Ik had er vorige week mee te maken toen we ineens geen water meer hadden. Toen ik belde om naar het hoe, waarom en hoe lang te vragen kreeg ik Robin aan de telefoon. Ik vroeg of ik eigenlijk wel met Evides verbonden was.

Om naar de Etos te gaan moet je twintig euro op de ov-kaart hebben

‘Ja, u zit in de overflow. U hoort hier niet binnen te komen.’

Er was een lek door werkzaamheden, hoe lang dat duurde kon Robin niet zeggen, maar de mannen ter plekke wisten misschien meer.

‘Misschien kunt u daarheen lopen.’

‘Er staat niets op de website onder storingen’, zei ik.

‘Nee’, zei Robin, met de gelatenheid van iemand die ook wel weet dat er nooit iets op die site staat, of te laat.

‘Volgens mij hebben ze het wel omgeroepen’, zei Robin.

‘Dat is sympathiek’, zei ik, ‘maar voor doven zoals ik werkt een website beter.’

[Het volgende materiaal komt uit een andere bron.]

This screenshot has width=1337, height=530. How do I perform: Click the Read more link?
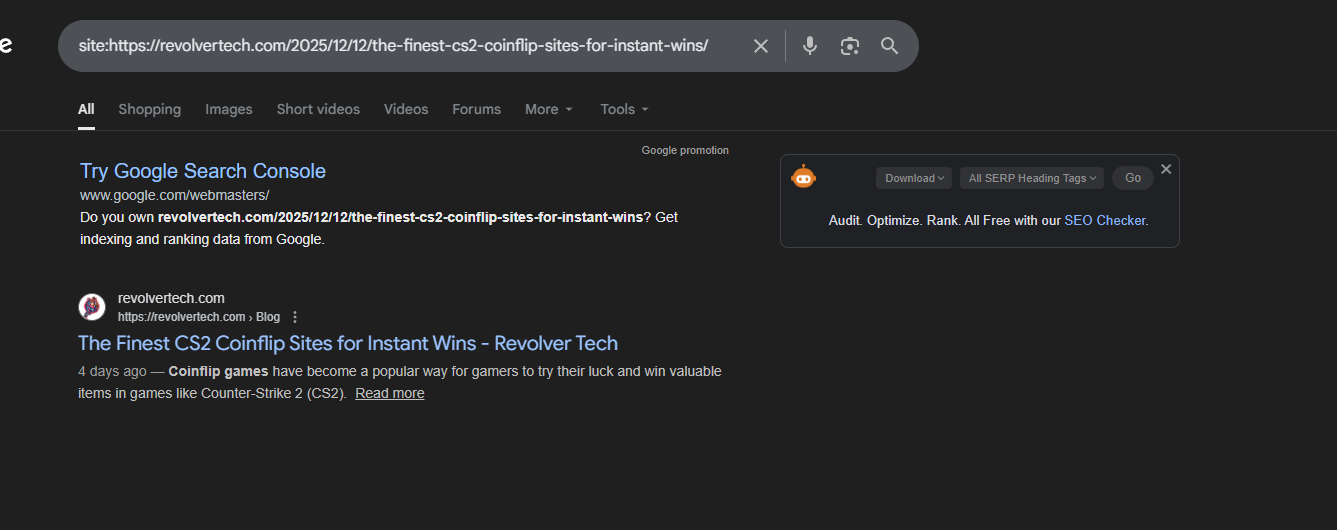(390, 393)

Dat beaamde Robin, die overigens best vriendelijk was, en hij wenste mij nog een fijne dag. Ik stond voor het raam en bedacht dat ze dat tegenwoordig allemaal zeggen: nog een fijne dag. Volgens mij kon je een grafiek maken waarin de frequentie van ‘fijne dag-wensen’ omgekeerd evenredig was aan service voor burger en klant. Maar misschien dacht ik dat omdat het helemaal geen fijne dag was.